Closed pteromys closed 4 years ago

pteromys commented 4 years ago

Symptom

cat: '/mnt/usb/empty.txt': Operation not permitted

Cause

The outputs of hfslib_get_file_extents() cannot distinguish between errors and an empty list of extents—in both cases, it sets *out_extents = NULL and returns 0 for the number of extents. Naturally, hfslib_readd_with_extents() returns -1 in this error case.

Fix

In hfsfuse_read(), don't call hfslib_readd_with_extents() if the file size is zero. This requires recording, in struct hf_file, either the file size or a boolean flag that the file is empty.

I went with a boolean flag in a uint8_t to be nicer to memory-constrained users, and to make it clear that we don't actually use the full file size information. But I didn't really think about performance at all.

0x09 commented 4 years ago

Thanks, looks great. I was curious if it made sense to just return EOFs any time the extents were empty, which AFAIK outside of this scenario could only occur as a result of corruption, so I decided to check out how the Apple driver handles this and other mismatches between logical/extent size by tweaking a test image.
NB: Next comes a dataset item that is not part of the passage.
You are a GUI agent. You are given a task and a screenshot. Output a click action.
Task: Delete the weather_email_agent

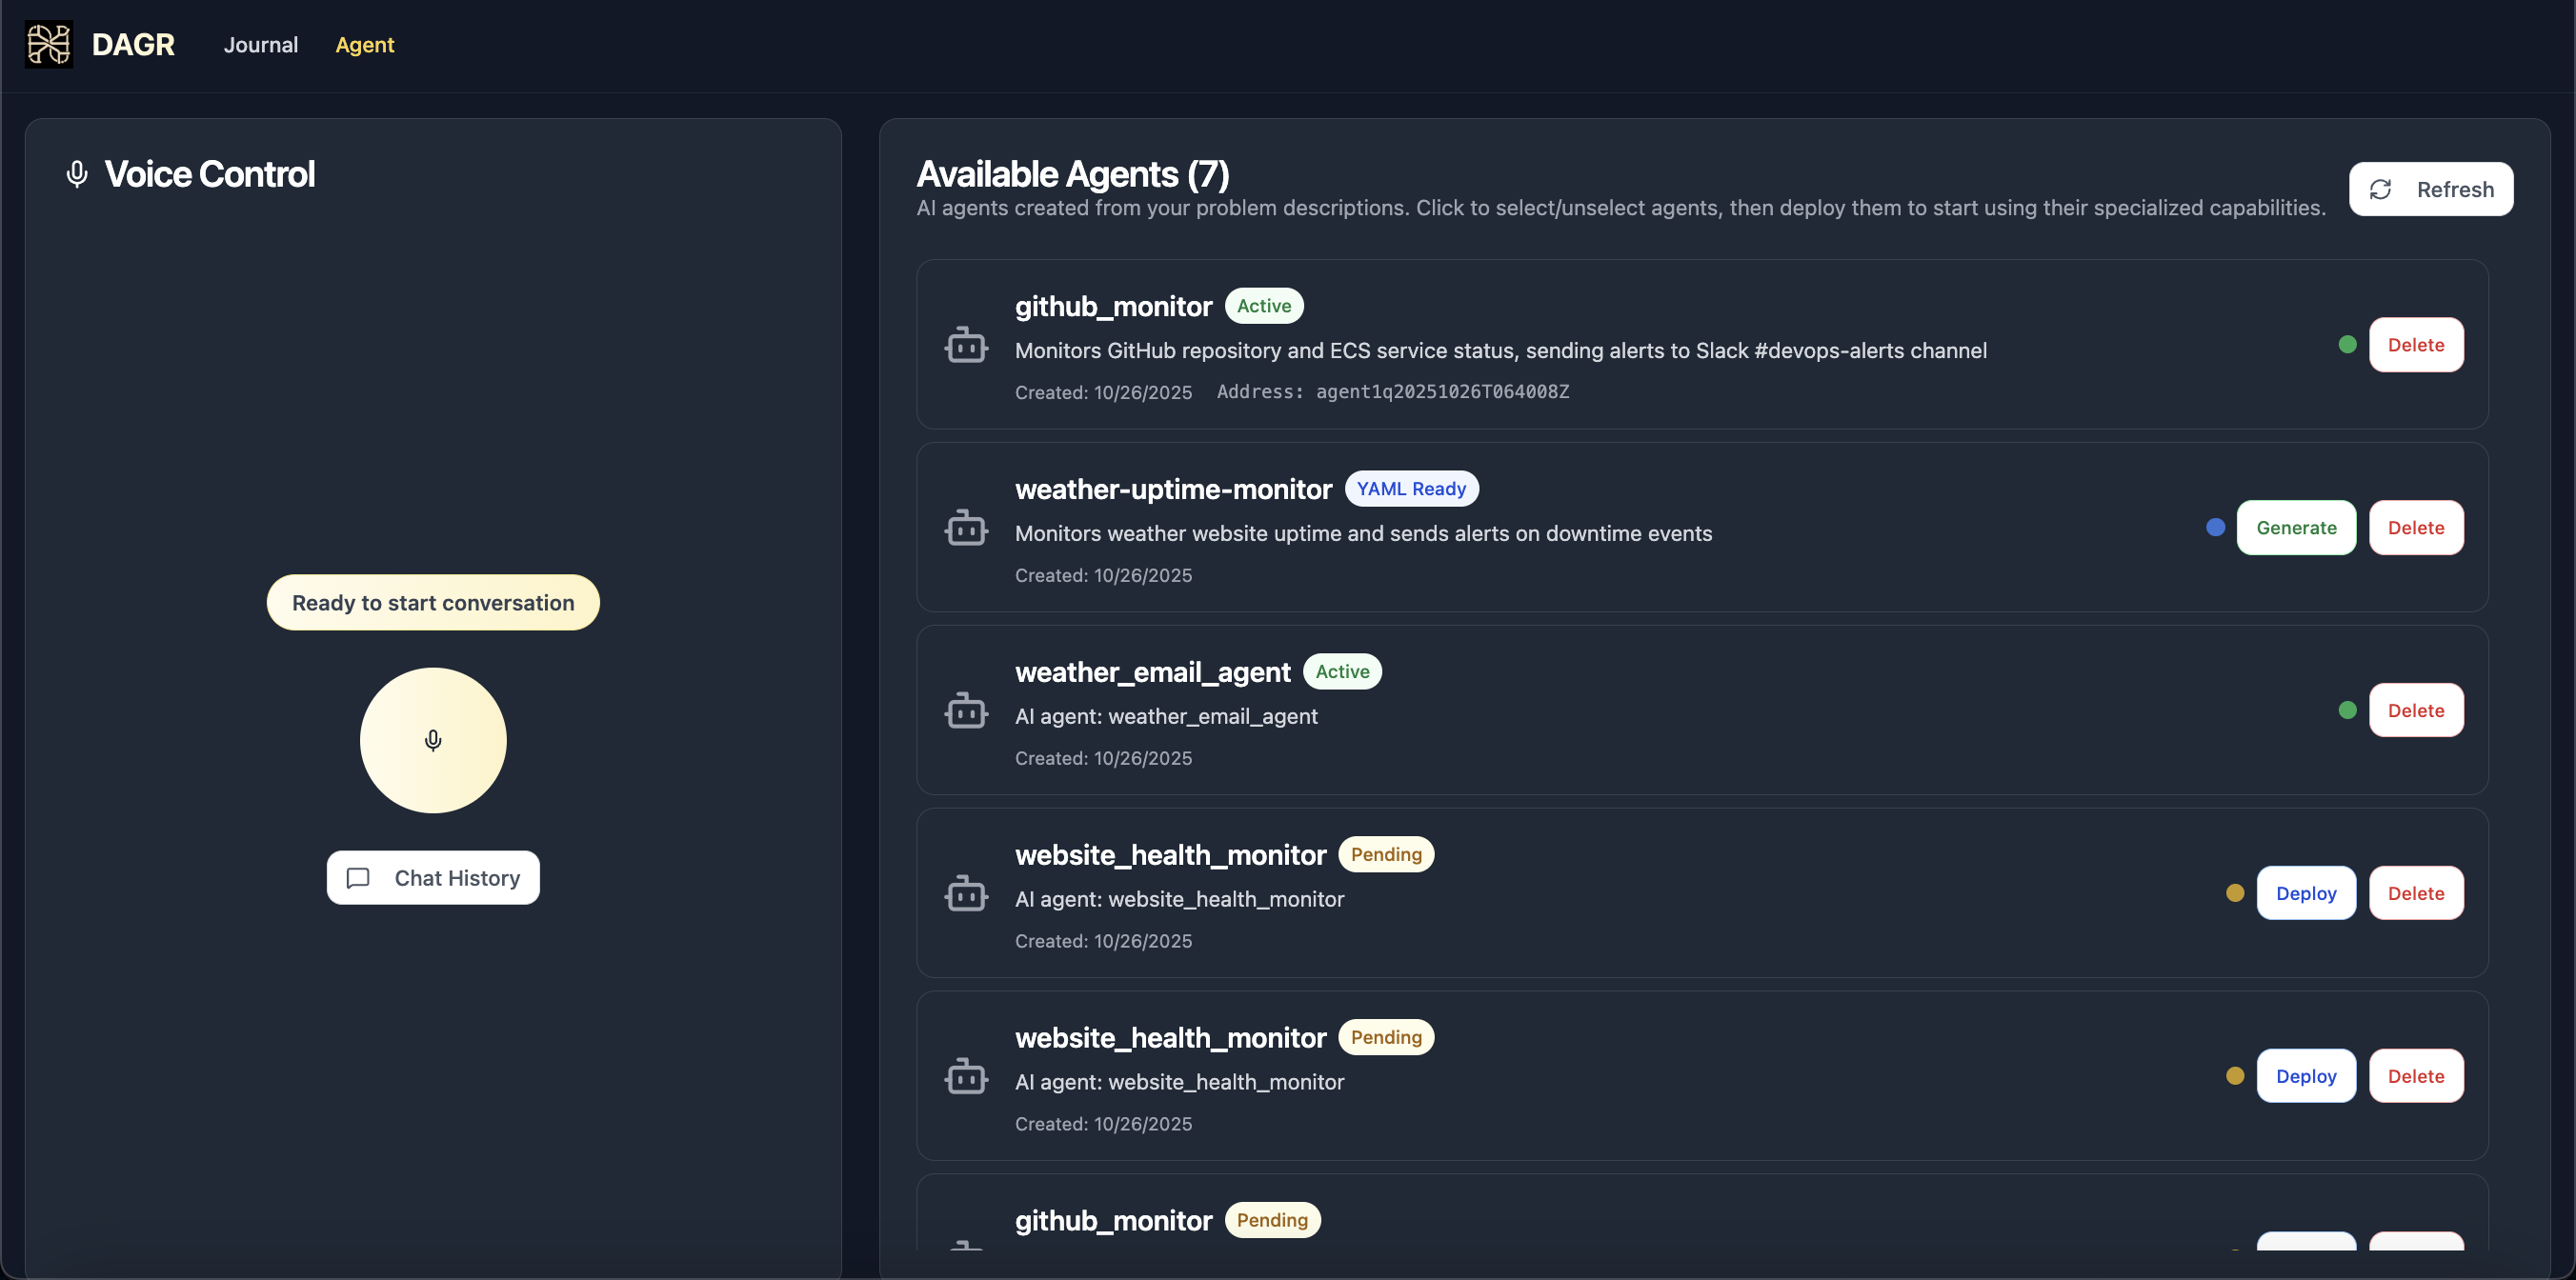coord(2415,711)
Looking at the fork structure with extents embedded there are essentially 3 values in play: the reported logical size, the total number of blocks worth of extents, and the block count per extent.

struct hfs_fork_t {
    uint64_t logical_size;
    uint32_t clump_size;
    uint32_t total_blocks;
    struct {
        uint32_t start_block;
        uint32_t block_count;
    } extents[8];
};

The driver takes total_blocks quite seriously -- any time this (x the block size) is less than the logical_size open itself will fail with EINVAL. As long as total_blocks is greater than or equal to the logical size then open will succeed and it's not used further. The sum of the block_counts isn't taken into consideration there but it is used for reading. Both read and stat will actually report/give the minimum of the logical_size and the block_count (x the block size).
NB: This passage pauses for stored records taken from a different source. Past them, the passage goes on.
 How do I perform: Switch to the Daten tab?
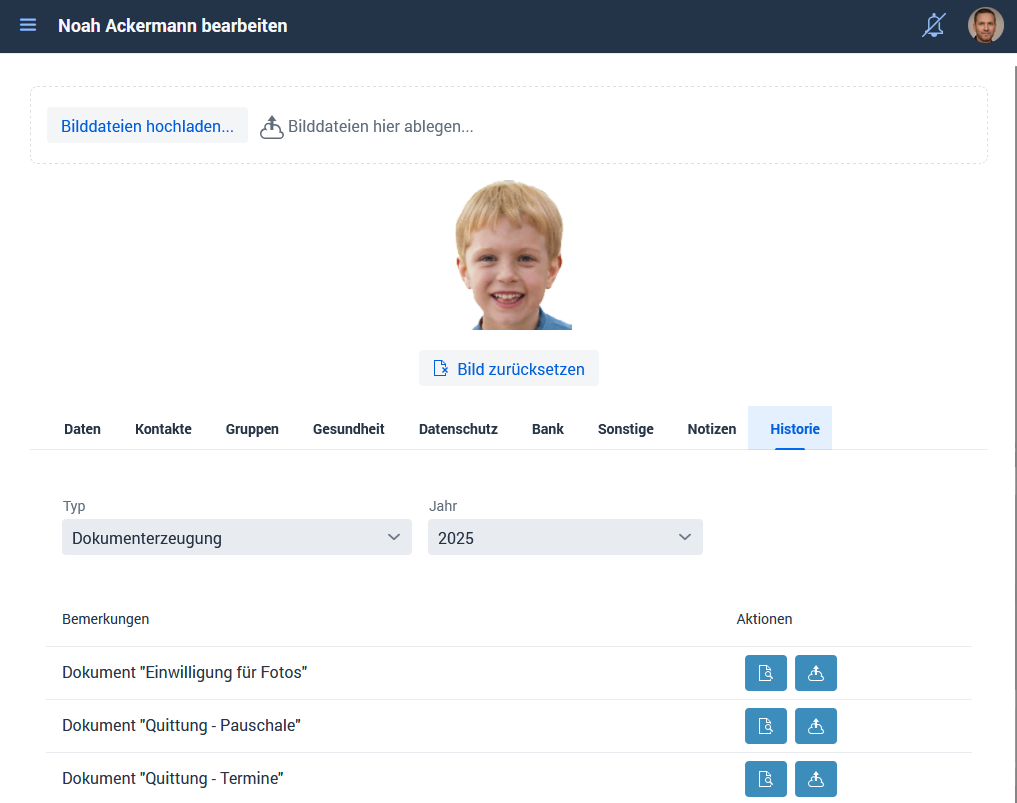point(82,429)
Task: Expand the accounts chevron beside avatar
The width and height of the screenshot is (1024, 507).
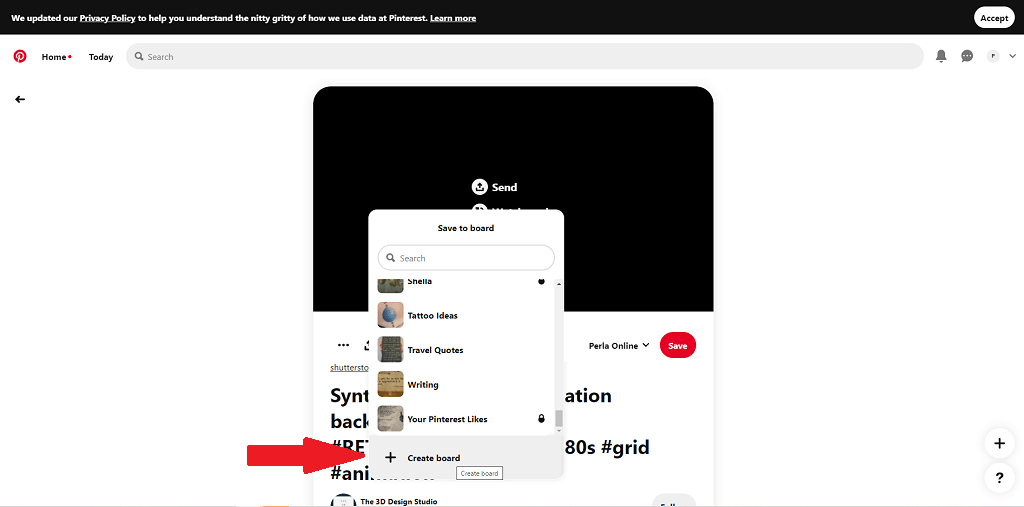Action: point(1012,57)
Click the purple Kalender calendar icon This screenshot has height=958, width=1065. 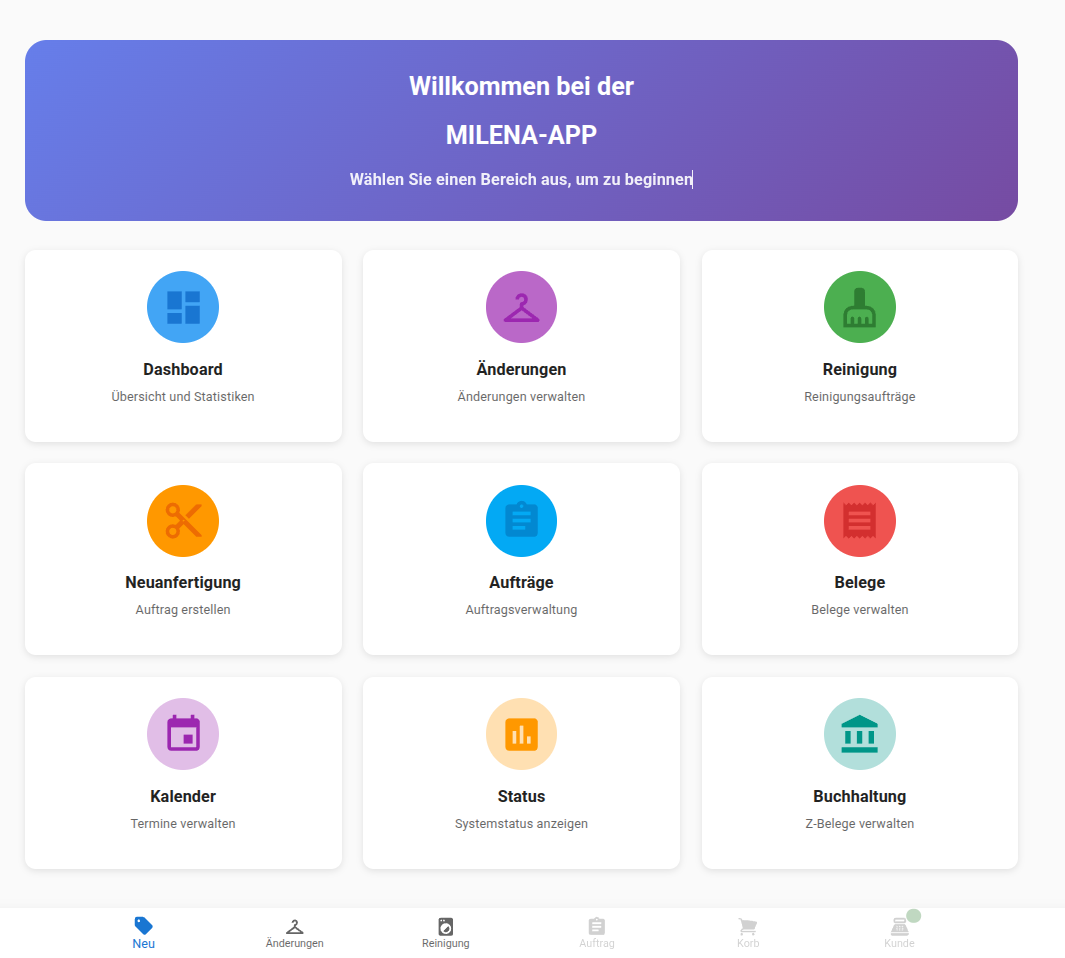(183, 734)
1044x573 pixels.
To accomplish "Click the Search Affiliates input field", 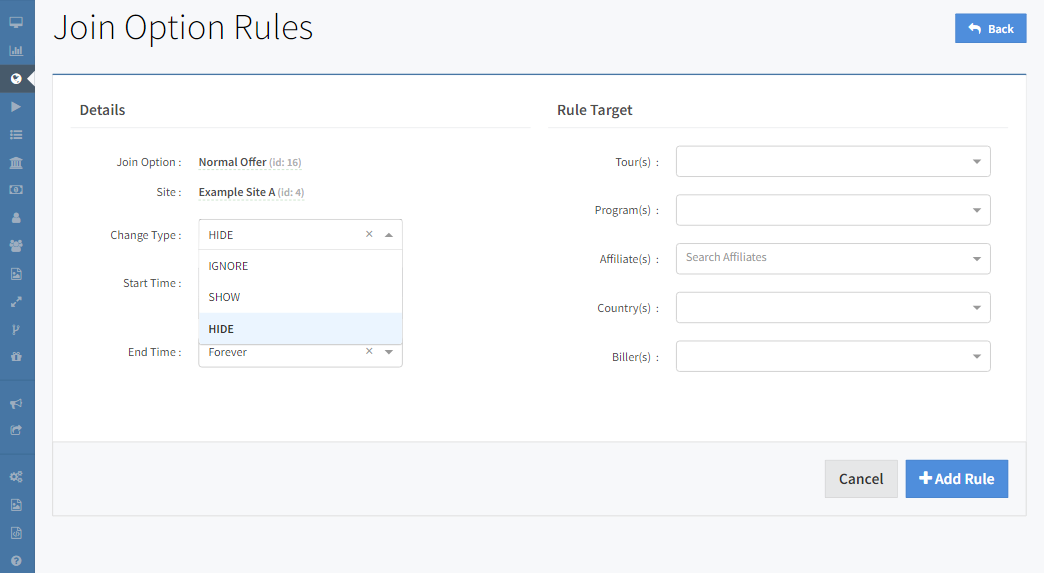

Point being that referencing the logical size like you're doing here for is definitely more correct according to the official driver than my idea.

n.b. It's not particularly important that we handle random fork data corruption identically to the official driver (although I may try to tweak some things knowing that.)

pteromys commented 4 years ago

Huh, good to know. Thanks for digging into that! All I was going off of was a suspicion that silently swallowing the symptoms of corruption would be wrong.